Company: cnbc, Activity: cnbc, Date: 2019-03-21  Authors: kayla tausche
Keywords: news, cnbc, companies, wants, chinas, negotiations, purchase, trump, trade, offer, lighthizer, buy, sources, deficit, double, say, triple, china, goods


Trump wants China to 'double or triple' its offer to buy US goods in trade negotiations, sources say

U.S. officials seeking a China trade deal are focused on long-term changes to that nation’s economy. But President Donald Trump is set on reducing the trade deficit, and is pushing his negotiators to get China to agree to purchase more goods, according to two people briefed on discussions.

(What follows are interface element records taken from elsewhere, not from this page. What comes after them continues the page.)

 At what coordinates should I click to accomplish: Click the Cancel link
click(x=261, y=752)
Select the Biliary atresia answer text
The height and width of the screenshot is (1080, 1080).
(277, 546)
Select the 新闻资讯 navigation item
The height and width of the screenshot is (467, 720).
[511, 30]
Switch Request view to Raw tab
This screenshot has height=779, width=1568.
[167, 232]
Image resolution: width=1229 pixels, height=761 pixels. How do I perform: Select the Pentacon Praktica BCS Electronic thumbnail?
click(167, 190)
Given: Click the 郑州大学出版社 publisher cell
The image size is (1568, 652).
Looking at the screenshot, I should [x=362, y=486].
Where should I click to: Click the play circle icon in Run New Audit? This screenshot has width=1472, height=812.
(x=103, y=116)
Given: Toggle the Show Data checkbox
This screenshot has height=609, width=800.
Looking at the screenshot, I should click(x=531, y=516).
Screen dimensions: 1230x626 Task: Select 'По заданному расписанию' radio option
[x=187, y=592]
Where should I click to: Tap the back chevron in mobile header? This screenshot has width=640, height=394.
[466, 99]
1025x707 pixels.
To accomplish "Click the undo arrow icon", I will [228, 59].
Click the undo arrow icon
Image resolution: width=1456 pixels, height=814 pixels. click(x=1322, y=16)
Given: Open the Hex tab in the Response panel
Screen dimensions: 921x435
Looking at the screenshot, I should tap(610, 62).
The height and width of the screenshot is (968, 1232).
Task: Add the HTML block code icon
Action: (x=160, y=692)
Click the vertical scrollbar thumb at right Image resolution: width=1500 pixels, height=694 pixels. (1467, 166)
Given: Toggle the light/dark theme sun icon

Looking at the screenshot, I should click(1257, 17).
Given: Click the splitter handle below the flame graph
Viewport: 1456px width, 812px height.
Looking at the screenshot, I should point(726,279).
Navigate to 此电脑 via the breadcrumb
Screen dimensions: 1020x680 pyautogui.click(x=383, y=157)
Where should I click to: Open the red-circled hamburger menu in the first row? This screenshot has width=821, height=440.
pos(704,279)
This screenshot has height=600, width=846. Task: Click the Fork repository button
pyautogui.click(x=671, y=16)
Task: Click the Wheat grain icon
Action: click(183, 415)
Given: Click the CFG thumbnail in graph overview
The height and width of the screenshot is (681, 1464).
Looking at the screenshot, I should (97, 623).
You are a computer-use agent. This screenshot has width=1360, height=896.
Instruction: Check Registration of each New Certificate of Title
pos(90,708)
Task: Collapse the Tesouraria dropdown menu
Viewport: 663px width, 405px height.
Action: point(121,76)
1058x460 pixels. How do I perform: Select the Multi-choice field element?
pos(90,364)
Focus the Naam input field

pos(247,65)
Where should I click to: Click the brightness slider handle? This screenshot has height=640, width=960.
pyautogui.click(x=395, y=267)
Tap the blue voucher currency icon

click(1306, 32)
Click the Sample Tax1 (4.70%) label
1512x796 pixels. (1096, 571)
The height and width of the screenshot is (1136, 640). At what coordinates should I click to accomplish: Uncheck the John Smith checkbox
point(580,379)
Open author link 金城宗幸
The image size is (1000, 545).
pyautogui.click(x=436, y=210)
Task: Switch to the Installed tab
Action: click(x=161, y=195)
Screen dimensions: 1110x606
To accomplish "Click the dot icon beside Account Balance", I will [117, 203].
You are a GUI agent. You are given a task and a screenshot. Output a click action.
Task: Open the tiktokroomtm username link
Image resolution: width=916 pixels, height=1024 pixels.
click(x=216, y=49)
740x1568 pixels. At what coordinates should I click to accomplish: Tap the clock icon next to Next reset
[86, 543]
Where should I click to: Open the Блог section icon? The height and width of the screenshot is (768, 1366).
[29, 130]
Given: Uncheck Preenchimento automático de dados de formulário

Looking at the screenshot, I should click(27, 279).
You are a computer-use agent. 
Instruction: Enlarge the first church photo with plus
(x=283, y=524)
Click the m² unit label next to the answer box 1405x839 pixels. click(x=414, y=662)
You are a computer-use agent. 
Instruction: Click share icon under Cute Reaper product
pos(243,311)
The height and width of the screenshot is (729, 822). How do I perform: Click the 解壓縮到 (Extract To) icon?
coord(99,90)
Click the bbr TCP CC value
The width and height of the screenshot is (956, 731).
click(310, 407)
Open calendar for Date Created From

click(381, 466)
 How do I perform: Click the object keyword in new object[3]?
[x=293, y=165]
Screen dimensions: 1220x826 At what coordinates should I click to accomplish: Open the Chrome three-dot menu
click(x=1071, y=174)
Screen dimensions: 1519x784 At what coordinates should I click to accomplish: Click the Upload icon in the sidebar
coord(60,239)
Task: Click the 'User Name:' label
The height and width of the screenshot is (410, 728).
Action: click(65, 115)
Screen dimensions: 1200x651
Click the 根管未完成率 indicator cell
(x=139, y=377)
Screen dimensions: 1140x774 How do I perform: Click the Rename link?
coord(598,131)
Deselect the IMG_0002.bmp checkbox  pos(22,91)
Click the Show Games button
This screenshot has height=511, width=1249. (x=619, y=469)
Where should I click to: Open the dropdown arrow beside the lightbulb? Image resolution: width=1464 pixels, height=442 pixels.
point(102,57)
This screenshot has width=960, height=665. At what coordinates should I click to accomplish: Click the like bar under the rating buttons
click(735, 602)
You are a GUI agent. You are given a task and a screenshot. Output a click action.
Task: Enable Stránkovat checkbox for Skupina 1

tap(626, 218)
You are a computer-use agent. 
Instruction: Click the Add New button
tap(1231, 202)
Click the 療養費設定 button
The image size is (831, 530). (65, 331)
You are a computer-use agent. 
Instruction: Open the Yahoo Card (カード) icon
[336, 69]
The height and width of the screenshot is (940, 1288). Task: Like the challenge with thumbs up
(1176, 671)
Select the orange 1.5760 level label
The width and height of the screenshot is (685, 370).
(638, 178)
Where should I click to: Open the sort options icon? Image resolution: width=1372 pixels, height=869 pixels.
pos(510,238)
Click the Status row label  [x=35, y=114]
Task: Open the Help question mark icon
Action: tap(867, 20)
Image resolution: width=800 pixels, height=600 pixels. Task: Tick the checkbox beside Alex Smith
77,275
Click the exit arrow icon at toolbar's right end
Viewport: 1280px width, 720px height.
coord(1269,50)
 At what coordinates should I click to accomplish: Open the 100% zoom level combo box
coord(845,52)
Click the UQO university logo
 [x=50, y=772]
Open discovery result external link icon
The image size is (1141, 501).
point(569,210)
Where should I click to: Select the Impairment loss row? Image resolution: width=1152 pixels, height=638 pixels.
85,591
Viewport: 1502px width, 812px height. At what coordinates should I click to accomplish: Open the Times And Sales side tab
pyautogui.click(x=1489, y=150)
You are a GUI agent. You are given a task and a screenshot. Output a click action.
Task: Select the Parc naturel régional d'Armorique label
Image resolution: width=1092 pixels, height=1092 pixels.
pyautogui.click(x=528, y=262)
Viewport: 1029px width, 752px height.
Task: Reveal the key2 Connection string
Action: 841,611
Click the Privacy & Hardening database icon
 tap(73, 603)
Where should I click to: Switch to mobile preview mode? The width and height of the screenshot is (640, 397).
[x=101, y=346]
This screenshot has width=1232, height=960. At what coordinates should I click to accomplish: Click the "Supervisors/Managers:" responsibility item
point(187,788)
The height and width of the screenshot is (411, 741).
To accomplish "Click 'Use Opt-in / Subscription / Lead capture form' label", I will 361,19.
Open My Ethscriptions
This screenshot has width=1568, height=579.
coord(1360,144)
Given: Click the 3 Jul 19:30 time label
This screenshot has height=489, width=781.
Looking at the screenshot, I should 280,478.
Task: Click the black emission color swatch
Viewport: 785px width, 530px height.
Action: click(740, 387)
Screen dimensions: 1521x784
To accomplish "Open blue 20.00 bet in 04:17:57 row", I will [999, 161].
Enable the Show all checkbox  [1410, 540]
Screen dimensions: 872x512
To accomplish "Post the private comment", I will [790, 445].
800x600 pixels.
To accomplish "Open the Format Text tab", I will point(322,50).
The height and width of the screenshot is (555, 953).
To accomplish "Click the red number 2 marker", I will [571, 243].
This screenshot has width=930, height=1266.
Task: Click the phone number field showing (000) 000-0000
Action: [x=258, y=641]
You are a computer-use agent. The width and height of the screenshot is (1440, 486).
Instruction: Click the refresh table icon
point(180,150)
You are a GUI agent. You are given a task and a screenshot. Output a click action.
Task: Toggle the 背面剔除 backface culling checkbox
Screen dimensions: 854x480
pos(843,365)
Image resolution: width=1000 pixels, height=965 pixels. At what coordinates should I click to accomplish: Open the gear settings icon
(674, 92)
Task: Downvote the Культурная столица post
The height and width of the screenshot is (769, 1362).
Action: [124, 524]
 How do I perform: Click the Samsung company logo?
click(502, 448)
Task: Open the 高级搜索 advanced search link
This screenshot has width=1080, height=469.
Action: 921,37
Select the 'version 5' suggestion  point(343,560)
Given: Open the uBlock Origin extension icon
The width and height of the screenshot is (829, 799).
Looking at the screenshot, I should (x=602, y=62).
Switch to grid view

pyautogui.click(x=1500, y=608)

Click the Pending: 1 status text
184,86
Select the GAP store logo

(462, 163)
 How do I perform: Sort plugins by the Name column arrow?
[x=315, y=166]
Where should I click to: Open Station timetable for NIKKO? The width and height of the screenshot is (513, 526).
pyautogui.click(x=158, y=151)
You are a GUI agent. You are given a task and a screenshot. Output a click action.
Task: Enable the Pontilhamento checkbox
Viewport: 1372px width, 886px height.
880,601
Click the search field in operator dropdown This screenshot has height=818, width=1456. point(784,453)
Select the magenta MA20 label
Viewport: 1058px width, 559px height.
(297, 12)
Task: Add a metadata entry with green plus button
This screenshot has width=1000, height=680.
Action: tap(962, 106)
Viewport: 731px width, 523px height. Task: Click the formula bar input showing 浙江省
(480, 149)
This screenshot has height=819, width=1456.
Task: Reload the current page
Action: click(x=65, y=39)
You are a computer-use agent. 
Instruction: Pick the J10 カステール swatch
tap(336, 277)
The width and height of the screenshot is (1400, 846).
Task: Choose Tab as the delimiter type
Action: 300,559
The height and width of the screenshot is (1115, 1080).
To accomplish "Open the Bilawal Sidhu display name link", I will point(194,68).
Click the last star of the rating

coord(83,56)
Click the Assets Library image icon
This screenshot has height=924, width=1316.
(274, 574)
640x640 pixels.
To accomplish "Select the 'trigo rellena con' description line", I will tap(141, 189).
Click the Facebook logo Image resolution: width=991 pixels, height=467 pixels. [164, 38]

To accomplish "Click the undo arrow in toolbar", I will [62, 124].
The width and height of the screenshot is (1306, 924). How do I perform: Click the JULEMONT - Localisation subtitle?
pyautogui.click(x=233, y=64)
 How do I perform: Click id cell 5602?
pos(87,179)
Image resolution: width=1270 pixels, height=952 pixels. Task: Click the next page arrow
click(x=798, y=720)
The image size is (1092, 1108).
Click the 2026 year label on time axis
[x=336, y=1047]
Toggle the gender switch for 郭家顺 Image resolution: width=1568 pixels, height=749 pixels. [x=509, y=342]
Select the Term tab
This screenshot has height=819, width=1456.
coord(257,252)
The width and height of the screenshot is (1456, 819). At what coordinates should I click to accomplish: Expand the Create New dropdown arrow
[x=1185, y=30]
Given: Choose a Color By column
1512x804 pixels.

China has offered to purchase up to $1.2 trillion in U.S. energy, agriculture and aircraft products over a period of six years. When the offer was first reported — a month and a half after it was discussed by Trump and President Xi Jinping at the G20 in Buenos Aires — the market jumped, a signal that investors viewed the offer as a substantial bargaining chip to win over the president.

But Trump has long wanted a number “double or triple” China’s $1.2 trillion proposal, these people said, requesting anonymity due to the sensitive nature of the discussions. He renewed his desire for a larger purchase deal in recent weeks, they said, following data that revealed the U.S.-China trade gap was widening.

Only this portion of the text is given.